*** Exercise input Section Begins ***

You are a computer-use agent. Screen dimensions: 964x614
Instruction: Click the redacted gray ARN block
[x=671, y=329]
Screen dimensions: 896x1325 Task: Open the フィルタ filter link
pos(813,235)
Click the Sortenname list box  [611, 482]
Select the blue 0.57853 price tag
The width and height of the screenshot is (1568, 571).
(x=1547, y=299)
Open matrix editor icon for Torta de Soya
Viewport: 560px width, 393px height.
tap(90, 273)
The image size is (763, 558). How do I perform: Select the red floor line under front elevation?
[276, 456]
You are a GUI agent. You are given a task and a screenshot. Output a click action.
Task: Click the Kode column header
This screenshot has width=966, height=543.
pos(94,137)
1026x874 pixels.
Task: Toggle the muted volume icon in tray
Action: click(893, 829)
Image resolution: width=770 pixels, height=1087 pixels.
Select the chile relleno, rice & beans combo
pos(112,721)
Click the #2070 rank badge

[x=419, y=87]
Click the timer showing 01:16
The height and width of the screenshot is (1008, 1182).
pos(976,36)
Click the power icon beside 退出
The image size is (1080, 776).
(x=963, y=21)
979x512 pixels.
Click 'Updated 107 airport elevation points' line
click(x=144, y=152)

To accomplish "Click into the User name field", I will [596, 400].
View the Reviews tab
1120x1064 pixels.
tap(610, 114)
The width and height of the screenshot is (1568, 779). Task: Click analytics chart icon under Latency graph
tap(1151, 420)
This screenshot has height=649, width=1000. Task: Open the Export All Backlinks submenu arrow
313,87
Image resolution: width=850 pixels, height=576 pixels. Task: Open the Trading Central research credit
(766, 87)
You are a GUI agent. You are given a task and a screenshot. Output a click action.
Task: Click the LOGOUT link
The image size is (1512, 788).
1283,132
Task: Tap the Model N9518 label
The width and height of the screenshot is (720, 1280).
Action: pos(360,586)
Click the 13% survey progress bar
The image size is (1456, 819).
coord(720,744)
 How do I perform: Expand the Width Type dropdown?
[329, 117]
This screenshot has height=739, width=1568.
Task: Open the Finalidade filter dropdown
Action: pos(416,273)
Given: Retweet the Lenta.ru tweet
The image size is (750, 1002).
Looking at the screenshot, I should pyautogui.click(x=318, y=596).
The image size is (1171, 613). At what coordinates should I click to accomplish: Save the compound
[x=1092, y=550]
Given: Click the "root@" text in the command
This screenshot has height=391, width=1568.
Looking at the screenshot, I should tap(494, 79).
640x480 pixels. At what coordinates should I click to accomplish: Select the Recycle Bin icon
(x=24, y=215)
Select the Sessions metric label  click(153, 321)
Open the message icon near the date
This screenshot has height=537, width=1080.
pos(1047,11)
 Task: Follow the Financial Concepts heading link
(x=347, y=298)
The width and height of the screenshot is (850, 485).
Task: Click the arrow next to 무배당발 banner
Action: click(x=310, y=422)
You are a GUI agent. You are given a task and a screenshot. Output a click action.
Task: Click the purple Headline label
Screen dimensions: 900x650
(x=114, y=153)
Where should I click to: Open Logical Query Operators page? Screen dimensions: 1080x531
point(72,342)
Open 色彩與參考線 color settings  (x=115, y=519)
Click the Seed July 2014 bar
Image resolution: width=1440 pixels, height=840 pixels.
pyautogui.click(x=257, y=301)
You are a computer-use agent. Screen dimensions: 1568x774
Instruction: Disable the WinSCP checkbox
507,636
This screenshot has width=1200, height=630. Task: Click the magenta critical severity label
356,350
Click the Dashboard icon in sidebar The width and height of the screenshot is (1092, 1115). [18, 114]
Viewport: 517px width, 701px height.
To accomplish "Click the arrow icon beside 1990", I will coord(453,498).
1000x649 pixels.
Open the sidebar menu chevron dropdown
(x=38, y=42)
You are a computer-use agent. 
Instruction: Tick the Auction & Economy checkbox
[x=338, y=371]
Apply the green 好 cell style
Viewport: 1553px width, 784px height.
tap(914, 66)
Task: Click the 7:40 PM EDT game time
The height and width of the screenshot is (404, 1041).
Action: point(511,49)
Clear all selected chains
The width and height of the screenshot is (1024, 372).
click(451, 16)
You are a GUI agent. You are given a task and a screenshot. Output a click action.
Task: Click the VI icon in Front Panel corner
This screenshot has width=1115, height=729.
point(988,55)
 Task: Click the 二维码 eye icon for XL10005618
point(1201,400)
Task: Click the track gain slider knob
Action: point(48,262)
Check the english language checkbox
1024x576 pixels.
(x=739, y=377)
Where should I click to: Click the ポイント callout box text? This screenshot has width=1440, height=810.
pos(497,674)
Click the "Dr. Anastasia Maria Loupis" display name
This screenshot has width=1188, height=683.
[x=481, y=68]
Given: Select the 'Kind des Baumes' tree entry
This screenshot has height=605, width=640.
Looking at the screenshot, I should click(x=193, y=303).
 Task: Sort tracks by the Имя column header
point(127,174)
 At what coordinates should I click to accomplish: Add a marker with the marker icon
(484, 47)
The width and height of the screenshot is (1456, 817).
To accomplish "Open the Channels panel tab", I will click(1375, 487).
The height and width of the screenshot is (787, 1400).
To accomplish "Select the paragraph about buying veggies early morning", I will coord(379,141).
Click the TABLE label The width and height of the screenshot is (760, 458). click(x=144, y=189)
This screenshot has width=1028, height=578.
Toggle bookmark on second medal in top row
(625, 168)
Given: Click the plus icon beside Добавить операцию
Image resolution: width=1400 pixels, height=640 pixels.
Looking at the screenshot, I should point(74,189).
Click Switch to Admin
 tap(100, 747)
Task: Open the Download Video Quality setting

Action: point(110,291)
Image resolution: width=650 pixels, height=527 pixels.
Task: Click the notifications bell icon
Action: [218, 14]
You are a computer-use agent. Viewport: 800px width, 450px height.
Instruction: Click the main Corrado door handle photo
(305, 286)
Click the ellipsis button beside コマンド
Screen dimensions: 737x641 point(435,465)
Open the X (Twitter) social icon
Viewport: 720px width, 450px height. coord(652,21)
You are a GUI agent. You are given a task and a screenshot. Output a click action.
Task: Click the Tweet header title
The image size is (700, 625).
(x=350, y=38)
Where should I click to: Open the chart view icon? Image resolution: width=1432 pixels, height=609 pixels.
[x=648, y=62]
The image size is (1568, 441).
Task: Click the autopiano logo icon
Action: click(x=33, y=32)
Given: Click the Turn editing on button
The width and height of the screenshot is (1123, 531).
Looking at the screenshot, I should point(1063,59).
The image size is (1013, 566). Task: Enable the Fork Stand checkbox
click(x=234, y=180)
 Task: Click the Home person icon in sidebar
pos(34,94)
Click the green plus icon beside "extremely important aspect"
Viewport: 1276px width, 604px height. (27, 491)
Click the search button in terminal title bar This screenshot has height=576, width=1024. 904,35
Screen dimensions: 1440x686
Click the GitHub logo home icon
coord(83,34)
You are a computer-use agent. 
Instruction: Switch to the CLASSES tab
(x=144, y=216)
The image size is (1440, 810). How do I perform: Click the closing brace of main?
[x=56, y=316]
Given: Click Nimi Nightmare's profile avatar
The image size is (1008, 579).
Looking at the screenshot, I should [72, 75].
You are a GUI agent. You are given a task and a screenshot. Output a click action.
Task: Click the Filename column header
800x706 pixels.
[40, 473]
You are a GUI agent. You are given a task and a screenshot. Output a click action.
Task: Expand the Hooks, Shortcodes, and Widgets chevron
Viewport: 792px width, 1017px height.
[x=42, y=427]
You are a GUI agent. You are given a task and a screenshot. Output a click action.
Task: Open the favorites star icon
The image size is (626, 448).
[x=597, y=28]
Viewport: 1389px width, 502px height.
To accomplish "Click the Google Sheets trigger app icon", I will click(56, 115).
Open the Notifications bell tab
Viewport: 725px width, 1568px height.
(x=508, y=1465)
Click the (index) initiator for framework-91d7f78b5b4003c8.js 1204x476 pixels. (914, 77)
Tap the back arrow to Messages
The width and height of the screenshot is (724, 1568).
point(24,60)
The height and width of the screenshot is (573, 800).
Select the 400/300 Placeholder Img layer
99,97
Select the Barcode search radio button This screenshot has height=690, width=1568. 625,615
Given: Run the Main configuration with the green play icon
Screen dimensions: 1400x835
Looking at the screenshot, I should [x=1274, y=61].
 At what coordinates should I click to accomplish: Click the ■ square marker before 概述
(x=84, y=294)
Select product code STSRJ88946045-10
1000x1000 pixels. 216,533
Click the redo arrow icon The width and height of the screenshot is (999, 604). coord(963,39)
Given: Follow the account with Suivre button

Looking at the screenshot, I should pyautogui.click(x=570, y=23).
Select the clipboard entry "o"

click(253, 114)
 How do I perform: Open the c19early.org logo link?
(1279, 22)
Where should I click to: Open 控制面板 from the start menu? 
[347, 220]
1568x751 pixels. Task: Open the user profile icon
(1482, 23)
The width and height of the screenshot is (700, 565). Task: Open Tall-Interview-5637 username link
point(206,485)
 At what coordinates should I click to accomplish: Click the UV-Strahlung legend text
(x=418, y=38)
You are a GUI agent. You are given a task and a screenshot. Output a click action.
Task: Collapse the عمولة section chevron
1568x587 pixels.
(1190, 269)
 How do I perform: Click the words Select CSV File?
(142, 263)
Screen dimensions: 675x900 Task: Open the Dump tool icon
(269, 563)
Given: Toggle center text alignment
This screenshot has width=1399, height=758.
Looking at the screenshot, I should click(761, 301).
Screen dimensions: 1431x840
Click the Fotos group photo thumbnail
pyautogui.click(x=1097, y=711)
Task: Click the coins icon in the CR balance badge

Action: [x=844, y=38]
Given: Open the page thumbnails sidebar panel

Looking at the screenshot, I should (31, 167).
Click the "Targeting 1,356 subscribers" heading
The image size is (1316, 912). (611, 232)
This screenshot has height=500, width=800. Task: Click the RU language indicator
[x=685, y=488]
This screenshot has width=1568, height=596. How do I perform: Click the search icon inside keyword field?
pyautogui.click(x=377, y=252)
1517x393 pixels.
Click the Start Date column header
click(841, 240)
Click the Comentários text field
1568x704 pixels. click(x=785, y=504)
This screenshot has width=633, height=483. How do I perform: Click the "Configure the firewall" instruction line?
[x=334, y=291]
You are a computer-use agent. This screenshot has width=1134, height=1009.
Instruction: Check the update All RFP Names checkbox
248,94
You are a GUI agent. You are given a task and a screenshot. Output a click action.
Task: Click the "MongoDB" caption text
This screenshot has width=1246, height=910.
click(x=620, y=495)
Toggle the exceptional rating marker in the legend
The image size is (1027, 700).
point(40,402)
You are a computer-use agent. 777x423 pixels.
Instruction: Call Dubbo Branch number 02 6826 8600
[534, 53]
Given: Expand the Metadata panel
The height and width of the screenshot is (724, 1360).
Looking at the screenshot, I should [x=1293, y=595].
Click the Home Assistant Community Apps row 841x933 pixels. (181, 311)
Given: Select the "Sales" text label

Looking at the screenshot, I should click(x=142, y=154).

*** Exercise input Section Ends ***

▶ **Task brief**: If a line in the records above includes the string "title", copy it.

▶ **Answer to this problem**:
Task: Click the Tweet header title
Click the search button in terminal title bar This screenshot has height=576, width=1024. 904,35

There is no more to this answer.